La DGA commande 5 000 drones du combattant DELCO à Harmattan AI.

La Direction générale de l’armement (DGA) a commandé 5 000 drones du combattant DELCO à l’entreprise française Harmattan AI. La commande, notifiée le 28 mai 2026, a été rendue publique le 23 juin par le ministère des Armées et des Anciens combattants. Les appareils doivent être livrés à l’armée de Terre au plus tard début 2027.

Cette acquisition prolonge une première tranche de 1 000 drones du même modèle, livrée en janvier 2026 et employée lors de l’exercice militaire ORION 2026. L’ensemble du programme découle d’un appel d’offres européen lancé en février 2025 et remporté par Harmattan AI, dans le cadre du « Pacte drones aériens de défense ». Le ministère met en avant une « expression de besoin simplifiée » issue d’échanges directs entre l’État et l’industrie, à rebours des cahiers des charges traditionnellement longs.

D’un poids de 1,8 kg, le micro-drone affiche une portée supérieure à 2 km et une autonomie en vol de 40 mn. Doté de systèmes optroniques d’observation, il permet de surveiller et de reconnaître de grandes surfaces ainsi que des zones difficiles d’accès, de jour comme de nuit. Harmattan AI conçoit et assemble l’appareil sur le territoire français, en partenariat avec la société française Lynred pour la fourniture des caméras infrarouge.

Le ministère présente la commande comme un test de la capacité industrielle nationale à produire vite et en volume.

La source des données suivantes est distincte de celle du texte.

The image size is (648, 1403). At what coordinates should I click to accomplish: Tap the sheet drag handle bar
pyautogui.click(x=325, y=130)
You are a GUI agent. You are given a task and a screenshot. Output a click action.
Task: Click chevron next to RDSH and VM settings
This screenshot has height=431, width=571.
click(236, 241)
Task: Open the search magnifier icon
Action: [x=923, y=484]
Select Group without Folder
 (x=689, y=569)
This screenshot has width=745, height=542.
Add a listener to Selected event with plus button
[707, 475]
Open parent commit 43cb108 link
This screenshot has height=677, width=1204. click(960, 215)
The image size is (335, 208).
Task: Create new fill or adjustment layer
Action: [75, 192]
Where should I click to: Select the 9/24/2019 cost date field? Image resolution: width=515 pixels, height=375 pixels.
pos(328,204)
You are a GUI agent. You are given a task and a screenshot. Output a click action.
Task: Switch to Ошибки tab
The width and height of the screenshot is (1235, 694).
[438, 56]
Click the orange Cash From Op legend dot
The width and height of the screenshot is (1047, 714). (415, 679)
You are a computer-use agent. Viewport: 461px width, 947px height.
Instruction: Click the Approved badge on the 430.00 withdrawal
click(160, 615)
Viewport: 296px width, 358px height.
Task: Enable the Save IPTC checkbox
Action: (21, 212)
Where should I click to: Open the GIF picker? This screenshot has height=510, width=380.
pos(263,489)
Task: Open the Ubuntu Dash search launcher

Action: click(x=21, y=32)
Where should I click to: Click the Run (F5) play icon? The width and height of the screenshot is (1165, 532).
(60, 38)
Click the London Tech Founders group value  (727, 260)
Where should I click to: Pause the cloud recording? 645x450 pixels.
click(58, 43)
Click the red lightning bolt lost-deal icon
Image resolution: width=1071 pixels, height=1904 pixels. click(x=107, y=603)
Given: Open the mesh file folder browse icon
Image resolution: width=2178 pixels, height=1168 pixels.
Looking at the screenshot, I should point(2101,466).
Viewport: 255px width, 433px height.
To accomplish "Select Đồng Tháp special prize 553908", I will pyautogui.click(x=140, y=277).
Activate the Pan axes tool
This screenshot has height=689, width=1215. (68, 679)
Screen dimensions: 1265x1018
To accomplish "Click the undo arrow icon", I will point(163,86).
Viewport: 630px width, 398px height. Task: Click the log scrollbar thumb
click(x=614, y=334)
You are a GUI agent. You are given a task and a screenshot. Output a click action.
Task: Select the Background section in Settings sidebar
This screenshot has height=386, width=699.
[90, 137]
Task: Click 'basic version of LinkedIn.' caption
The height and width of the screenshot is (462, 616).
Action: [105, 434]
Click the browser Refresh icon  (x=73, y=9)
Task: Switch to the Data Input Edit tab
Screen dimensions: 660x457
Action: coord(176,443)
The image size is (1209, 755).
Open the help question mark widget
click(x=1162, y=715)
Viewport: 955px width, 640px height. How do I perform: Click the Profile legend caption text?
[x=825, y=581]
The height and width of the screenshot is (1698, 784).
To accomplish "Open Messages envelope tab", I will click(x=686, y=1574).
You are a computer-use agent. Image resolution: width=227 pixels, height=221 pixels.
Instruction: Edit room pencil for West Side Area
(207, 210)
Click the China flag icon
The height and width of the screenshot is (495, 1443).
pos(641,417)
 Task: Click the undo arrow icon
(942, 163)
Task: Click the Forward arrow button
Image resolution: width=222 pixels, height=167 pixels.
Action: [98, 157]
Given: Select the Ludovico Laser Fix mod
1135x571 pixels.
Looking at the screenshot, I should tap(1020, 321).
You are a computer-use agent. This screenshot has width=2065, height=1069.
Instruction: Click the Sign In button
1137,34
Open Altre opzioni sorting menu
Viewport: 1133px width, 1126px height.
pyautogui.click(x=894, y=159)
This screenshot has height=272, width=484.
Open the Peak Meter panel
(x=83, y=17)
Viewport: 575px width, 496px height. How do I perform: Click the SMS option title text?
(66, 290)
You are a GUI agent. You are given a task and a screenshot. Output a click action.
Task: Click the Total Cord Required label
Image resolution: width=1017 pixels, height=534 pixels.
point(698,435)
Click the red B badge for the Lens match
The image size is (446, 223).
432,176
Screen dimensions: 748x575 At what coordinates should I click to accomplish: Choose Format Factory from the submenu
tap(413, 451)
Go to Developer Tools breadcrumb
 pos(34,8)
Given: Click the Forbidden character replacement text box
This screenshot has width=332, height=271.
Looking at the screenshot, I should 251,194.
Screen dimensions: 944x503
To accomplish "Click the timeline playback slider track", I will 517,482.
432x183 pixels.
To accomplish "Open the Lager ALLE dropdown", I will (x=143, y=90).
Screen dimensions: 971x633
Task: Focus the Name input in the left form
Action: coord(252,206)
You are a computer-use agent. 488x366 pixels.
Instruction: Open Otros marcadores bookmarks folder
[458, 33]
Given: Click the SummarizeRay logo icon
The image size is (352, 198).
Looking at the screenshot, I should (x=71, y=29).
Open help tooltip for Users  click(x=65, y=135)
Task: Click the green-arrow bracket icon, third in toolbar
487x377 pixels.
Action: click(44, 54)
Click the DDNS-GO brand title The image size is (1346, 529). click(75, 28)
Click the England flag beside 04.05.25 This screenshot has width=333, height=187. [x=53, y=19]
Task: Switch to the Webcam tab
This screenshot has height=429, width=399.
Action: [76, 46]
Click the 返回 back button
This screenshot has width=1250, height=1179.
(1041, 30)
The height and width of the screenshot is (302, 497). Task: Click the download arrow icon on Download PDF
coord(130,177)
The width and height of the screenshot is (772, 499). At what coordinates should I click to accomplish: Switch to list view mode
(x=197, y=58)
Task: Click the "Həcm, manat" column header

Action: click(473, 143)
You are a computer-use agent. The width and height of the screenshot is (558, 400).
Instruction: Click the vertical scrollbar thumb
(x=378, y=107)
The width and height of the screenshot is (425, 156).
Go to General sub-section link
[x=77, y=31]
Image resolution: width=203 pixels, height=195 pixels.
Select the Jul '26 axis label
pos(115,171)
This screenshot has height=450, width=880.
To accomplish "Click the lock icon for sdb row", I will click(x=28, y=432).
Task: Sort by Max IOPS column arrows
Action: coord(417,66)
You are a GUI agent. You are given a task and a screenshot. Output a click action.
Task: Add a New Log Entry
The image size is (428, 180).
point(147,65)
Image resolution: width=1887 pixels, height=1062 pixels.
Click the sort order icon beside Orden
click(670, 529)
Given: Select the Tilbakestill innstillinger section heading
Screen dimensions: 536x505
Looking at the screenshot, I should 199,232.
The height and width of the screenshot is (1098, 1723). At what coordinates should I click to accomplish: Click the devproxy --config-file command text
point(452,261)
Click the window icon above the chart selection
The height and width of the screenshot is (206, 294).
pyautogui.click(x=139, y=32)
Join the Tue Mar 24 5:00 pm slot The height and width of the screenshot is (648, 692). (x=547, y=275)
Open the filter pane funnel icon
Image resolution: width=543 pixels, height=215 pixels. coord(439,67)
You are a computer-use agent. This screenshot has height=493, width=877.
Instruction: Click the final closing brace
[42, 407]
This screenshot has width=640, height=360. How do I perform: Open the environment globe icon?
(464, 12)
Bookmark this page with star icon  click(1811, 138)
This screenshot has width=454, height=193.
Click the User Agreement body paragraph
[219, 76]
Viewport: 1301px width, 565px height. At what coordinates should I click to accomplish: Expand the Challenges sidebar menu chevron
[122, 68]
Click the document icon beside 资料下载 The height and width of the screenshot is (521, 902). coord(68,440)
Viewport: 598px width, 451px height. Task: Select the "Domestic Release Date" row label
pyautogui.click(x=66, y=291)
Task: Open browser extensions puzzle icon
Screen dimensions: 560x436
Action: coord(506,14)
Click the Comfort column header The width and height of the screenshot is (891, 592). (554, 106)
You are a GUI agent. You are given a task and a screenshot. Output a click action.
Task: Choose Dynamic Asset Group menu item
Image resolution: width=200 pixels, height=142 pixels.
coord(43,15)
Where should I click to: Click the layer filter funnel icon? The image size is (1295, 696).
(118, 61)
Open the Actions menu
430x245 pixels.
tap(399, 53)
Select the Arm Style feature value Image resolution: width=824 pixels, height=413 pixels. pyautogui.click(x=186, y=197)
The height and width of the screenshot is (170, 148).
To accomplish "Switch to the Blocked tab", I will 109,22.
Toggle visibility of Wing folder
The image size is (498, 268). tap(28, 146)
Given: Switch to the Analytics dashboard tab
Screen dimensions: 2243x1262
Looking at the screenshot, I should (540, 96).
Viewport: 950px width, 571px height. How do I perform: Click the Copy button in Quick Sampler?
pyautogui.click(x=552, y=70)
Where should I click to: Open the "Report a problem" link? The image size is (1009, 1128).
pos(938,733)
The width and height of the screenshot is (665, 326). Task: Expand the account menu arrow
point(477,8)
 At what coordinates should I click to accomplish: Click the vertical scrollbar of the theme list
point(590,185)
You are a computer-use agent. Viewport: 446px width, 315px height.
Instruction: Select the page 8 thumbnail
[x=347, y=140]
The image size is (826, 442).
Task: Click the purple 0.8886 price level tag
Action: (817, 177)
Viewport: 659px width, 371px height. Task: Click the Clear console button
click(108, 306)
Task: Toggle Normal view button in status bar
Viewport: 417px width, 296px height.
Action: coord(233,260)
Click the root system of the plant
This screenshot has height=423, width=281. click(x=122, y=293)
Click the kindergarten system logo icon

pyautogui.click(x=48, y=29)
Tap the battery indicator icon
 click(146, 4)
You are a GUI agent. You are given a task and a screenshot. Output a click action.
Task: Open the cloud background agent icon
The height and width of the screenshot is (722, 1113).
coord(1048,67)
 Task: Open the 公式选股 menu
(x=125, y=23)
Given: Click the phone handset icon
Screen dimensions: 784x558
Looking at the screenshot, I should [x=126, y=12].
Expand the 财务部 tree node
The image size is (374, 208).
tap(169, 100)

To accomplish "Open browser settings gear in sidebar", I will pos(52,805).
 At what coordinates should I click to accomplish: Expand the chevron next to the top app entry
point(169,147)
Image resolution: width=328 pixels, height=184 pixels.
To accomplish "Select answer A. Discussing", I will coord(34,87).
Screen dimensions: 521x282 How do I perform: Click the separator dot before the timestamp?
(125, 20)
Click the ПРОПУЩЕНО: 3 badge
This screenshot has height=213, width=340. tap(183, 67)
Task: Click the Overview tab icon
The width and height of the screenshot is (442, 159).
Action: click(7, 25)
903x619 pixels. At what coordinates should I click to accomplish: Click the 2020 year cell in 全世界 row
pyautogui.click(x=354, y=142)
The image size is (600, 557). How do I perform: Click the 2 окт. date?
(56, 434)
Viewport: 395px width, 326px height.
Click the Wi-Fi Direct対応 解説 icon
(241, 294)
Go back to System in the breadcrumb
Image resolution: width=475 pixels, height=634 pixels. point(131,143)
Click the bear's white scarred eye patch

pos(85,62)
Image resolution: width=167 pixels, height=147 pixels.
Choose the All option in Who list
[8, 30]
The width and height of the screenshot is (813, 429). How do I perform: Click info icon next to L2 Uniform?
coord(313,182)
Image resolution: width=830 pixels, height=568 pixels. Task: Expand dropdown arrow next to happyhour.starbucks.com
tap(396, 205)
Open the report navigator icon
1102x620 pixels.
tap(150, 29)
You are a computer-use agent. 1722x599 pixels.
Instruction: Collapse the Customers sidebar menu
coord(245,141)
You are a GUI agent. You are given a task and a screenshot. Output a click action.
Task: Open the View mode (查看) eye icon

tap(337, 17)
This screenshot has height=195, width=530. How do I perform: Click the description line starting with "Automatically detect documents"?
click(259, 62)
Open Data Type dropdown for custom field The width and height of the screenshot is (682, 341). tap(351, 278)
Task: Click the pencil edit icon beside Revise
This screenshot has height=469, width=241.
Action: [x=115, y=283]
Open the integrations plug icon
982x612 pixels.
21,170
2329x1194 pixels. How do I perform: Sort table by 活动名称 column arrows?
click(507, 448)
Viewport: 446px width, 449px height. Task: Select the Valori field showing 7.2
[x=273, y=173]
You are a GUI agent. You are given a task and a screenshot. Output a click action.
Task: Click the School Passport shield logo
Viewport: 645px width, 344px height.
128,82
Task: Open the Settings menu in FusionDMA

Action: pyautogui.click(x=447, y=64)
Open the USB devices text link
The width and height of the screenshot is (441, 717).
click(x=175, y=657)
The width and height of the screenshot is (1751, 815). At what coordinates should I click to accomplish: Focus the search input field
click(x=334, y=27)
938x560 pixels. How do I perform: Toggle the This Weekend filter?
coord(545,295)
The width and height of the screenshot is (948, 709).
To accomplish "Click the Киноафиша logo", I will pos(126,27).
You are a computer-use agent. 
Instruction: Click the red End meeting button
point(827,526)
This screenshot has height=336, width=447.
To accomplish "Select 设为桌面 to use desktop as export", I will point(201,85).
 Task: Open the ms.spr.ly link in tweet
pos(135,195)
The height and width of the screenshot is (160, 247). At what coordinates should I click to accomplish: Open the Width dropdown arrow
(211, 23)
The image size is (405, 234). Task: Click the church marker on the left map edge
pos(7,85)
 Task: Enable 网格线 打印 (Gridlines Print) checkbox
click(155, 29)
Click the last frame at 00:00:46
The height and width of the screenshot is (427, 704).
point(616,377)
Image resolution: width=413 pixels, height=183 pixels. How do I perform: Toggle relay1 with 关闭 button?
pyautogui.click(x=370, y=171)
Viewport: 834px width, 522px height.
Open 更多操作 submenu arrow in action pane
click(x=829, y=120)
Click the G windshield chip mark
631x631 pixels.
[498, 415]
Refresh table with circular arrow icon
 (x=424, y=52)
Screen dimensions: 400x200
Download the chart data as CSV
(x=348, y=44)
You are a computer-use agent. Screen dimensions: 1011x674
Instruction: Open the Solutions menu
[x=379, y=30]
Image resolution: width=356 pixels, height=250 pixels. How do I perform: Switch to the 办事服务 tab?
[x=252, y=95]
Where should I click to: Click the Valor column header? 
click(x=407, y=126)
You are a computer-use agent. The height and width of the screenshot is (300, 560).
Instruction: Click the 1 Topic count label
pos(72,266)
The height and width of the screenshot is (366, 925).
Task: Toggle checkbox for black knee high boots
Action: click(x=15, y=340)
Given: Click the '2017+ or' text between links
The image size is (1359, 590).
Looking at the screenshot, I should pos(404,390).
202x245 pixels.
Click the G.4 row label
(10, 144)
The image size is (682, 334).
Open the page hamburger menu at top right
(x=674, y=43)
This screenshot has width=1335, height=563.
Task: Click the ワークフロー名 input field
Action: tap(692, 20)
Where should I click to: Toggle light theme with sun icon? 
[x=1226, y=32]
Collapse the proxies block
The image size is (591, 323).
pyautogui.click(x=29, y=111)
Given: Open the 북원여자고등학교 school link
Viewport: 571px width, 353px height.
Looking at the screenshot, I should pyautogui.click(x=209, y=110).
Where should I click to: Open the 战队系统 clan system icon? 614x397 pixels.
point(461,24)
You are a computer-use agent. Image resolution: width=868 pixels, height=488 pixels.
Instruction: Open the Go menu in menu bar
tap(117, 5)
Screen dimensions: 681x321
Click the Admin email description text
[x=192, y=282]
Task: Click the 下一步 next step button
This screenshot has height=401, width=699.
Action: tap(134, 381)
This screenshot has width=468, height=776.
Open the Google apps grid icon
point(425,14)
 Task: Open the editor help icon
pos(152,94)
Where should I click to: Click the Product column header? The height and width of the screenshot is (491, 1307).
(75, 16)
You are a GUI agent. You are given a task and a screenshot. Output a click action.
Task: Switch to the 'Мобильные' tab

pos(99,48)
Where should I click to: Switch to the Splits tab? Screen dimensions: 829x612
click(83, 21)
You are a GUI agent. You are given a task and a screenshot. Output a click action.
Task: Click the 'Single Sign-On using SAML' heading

La livraison « dans des délais contraints pour un acteur aussi récent » de la Base industrielle et technologique de défense (BITD) est rendue possible, selon la DGA, par un investissement anticipé dans les capacités de production de l’industriel et par une conception de produit intégrant d’emblée les contraintes de montée en cadence.

Fondée en 2024, Harmattan AI est considérée comme la première licorne française de l’industrie de défense. L’entreprise a levé en janvier 200 millions de dollars lors d’un tour de table mené par Dassault Aviation, qui l’a valorisée à 1,4 milliard d’euros. Spécialisée dans les systèmes de défense autonomes pilotés par intelligence artificielle, elle développe des capacités de défense aérienne, de renseignement, de frappe, de guerre électronique et de commandement (C2), et opère en Europe, en Amérique du Nord, au Moyen-Orient et en Afrique. En partenariat avec l’entreprise ukrainienne Skyeton, elle travaille à un système de renseignement fondé sur des plateformes éprouvées dans le conflit ukrainien.

Le montant du contrat n’a pas été dévoilé. L’objectif affiché par l’armée de Terre est d’« acculturer » ses unités à l’usage massif des drones, dans un contexte de course aux capacités illustré par les chiffres de production russe et ukrainienne. « Les Russes produisent 7 millions de drones par an, les Ukrainiens 10 millions par an », a rappelé le chef d’état-major des armées, le général Fabien Mandon. Le chef d’état-major de l’armée de Terre, le général Pierre Schill, a pour sa part souligné que l’enjeu était de suivre l’innovation « à son meilleur état de l’art » plutôt que d’accumuler des stocks voués à devenir obsolètes.